Exercise requirements
Can you update everything from the line containing "Tap the message starting with 人民警察夜以继日" down through the end of the records by replacing "dropdown" with "drop-down", keeping everything else unchanged, and return only those lines?

Extracted entries
--
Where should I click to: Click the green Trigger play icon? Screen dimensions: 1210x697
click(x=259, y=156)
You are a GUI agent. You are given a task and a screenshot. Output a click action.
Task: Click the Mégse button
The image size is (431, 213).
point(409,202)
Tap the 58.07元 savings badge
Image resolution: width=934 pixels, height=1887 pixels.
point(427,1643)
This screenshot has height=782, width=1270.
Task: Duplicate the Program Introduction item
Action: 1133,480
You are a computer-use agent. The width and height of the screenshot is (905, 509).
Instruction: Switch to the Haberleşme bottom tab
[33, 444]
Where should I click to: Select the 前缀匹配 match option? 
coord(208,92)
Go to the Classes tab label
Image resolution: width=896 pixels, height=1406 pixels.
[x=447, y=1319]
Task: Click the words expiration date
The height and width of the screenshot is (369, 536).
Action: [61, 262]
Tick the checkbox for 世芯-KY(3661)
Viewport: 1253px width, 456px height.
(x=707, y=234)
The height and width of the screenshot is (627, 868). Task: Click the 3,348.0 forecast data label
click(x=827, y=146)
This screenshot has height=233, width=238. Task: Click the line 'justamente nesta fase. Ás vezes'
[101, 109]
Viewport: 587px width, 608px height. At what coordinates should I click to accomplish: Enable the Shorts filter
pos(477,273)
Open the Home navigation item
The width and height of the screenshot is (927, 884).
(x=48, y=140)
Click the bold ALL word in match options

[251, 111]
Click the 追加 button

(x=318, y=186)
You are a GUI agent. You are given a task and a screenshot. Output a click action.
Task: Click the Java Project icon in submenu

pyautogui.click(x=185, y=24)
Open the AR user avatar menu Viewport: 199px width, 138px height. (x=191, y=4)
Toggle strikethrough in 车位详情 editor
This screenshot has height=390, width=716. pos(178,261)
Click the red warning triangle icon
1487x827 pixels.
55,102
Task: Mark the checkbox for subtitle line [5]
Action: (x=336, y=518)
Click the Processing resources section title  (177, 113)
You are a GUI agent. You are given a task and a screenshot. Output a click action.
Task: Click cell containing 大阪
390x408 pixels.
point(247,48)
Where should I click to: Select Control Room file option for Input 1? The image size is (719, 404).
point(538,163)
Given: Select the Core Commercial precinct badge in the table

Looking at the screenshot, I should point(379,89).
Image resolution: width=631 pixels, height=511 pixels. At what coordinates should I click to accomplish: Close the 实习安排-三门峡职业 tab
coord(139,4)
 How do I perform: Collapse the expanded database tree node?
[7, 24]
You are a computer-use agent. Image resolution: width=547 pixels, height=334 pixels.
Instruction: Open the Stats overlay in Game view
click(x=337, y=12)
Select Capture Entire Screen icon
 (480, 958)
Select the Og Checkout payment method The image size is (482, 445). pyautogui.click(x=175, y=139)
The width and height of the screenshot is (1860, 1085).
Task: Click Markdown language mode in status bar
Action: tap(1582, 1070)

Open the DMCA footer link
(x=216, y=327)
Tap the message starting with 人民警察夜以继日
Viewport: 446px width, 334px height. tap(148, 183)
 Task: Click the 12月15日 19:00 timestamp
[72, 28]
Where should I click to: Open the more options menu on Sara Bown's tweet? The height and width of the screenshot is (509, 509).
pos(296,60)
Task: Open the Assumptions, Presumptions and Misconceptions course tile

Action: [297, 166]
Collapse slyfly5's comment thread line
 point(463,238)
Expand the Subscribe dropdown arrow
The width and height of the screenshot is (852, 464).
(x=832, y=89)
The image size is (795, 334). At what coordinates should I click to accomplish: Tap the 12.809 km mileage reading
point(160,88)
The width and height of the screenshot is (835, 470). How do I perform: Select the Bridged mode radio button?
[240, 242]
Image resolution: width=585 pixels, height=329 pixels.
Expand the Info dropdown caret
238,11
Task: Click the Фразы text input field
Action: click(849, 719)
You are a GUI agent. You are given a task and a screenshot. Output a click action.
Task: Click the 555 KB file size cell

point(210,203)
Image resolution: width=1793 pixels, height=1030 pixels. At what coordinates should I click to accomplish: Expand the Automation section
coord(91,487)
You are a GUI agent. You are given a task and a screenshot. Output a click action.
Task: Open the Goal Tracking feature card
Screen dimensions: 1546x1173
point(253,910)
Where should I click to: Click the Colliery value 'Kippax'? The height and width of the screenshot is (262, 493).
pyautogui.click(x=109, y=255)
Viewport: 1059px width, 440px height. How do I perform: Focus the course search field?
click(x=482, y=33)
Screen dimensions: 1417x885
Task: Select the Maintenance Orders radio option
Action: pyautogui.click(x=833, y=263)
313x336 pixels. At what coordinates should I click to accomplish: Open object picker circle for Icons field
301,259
--
Exercise result
Tap the message starting with 人民警察夜以继日
Viewport: 446px width, 334px height. tap(148, 183)
 Task: Click the 12月15日 19:00 timestamp
[72, 28]
Where should I click to: Open the more options menu on Sara Bown's tweet? The height and width of the screenshot is (509, 509).
pos(296,60)
Task: Open the Assumptions, Presumptions and Misconceptions course tile

Action: [297, 166]
Collapse slyfly5's comment thread line
 point(463,238)
Expand the Subscribe drop-down arrow
The width and height of the screenshot is (852, 464).
(x=832, y=89)
The image size is (795, 334). At what coordinates should I click to accomplish: Tap the 12.809 km mileage reading
point(160,88)
The width and height of the screenshot is (835, 470). How do I perform: Select the Bridged mode radio button?
[240, 242]
Image resolution: width=585 pixels, height=329 pixels.
Expand the Info drop-down caret
238,11
Task: Click the Фразы text input field
Action: click(849, 719)
You are a GUI agent. You are given a task and a screenshot. Output a click action.
Task: Click the 555 KB file size cell

point(210,203)
Image resolution: width=1793 pixels, height=1030 pixels. At what coordinates should I click to accomplish: Expand the Automation section
coord(91,487)
You are a GUI agent. You are given a task and a screenshot. Output a click action.
Task: Open the Goal Tracking feature card
Screen dimensions: 1546x1173
point(253,910)
Where should I click to: Click the Colliery value 'Kippax'? The height and width of the screenshot is (262, 493).
pyautogui.click(x=109, y=255)
Viewport: 1059px width, 440px height. How do I perform: Focus the course search field?
click(x=482, y=33)
Screen dimensions: 1417x885
Task: Select the Maintenance Orders radio option
Action: pyautogui.click(x=833, y=263)
313x336 pixels. At what coordinates should I click to accomplish: Open object picker circle for Icons field
301,259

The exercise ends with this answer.